What is the most important number in a funding offer?
Total repayment compared to amount received—and whether your slowest realistic deposit weeks can absorb the holdback plus fixed expenses. Headline advance size matters less than sustainable daily outflow.
What are red flags in a funding offer?
Pressure to sign immediately, unclear total repayment, hidden fees not in the contract, holdback that fails a slow-week stress test, or stacking new debt to pay old without revenue growth.
Is Croft the lender on business funding offers?
No. Croft connects merchants to Fundomate. Fundomate underwrites and services approved offers. Croft provides local support and helps you understand options before and after you apply.

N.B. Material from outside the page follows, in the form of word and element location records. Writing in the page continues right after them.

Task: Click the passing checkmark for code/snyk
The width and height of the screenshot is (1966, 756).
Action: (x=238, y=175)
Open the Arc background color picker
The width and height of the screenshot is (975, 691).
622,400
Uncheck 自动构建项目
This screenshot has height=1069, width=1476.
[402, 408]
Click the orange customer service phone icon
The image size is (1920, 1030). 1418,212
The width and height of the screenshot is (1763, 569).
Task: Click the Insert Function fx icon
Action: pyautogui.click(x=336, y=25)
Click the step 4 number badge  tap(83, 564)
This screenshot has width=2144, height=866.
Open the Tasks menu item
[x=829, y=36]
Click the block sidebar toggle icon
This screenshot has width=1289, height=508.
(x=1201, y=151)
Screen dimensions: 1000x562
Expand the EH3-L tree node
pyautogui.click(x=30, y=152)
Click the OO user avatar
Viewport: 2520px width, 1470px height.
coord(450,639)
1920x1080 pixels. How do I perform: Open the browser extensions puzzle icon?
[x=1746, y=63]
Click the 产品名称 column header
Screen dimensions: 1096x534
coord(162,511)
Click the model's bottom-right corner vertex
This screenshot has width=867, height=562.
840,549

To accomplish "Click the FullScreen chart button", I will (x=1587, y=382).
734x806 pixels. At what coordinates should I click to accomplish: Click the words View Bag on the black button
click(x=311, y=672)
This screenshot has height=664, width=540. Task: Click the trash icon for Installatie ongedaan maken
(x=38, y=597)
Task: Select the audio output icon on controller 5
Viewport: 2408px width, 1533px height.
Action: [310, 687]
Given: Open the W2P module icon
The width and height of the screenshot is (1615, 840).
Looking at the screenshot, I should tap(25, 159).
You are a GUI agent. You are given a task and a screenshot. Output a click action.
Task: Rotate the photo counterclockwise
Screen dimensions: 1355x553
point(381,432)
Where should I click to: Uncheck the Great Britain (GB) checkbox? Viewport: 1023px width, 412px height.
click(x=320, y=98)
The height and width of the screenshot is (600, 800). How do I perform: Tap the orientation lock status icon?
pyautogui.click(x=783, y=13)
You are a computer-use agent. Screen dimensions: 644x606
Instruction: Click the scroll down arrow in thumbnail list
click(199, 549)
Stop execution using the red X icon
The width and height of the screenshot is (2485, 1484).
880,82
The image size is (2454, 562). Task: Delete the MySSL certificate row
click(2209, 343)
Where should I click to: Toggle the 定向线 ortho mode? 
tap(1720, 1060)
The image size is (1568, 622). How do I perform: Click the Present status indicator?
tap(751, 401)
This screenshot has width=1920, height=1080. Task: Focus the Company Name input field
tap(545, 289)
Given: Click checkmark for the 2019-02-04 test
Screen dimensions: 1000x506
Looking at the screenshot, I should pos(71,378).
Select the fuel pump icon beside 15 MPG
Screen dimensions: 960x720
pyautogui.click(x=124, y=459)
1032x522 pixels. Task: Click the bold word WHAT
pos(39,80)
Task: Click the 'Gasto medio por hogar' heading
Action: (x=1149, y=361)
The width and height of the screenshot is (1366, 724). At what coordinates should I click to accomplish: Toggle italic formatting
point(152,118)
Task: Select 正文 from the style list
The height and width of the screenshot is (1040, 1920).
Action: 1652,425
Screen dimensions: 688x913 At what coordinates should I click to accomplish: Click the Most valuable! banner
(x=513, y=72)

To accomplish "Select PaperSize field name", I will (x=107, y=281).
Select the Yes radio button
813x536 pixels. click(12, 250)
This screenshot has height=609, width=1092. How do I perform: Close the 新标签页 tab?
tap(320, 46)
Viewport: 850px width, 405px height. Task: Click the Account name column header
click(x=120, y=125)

How fast can I get funded through Croft and Fundomate?
Many merchants receive approval the same day they apply. After accepting an offer, deposits often arrive within 24 hours, subject to underwriting and your bank.
What industries use merchant working capital most?
Retail, restaurants, hospitality, e-commerce, and field service businesses commonly use working capital for inventory, payroll, equipment, and seasonal gaps—when they have a defined use and realistic repayment plan.